** PROBLEM DETAILS **
Your answer should hold only the line containing "The width and height of the screenshot is (1085, 740)." and each line that follows it in the listing, copied exactly.

GIVEN RECORDS START

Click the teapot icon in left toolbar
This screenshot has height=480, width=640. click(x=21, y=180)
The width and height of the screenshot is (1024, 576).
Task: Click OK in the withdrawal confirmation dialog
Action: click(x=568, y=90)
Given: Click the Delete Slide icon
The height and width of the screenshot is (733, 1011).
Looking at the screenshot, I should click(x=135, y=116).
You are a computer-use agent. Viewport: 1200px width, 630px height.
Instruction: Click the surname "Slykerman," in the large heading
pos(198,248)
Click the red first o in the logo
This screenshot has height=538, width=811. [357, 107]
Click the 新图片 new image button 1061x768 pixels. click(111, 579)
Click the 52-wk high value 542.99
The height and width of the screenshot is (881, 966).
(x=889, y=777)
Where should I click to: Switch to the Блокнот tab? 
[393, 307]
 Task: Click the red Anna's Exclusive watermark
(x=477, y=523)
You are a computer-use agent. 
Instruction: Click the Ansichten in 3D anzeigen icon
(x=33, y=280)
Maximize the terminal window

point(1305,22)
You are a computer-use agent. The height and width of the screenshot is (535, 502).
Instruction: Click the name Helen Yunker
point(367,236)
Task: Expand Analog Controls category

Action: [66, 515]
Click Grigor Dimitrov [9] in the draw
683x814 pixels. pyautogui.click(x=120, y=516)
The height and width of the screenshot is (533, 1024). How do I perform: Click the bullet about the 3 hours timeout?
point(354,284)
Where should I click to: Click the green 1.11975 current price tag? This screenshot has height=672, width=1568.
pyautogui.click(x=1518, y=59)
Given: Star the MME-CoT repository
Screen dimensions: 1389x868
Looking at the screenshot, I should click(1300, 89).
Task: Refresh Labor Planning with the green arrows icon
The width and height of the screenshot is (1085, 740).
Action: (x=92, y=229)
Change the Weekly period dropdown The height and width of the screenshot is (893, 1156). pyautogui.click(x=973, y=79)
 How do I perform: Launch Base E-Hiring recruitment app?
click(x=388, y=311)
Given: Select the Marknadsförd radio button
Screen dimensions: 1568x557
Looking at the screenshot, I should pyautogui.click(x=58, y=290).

GIVEN RECORDS END

** ANSWER SPACE **
The width and height of the screenshot is (1085, 740).
Action: (x=92, y=229)
Change the Weekly period dropdown The height and width of the screenshot is (893, 1156). pyautogui.click(x=973, y=79)
 How do I perform: Launch Base E-Hiring recruitment app?
click(x=388, y=311)
Given: Select the Marknadsförd radio button
Screen dimensions: 1568x557
Looking at the screenshot, I should pyautogui.click(x=58, y=290).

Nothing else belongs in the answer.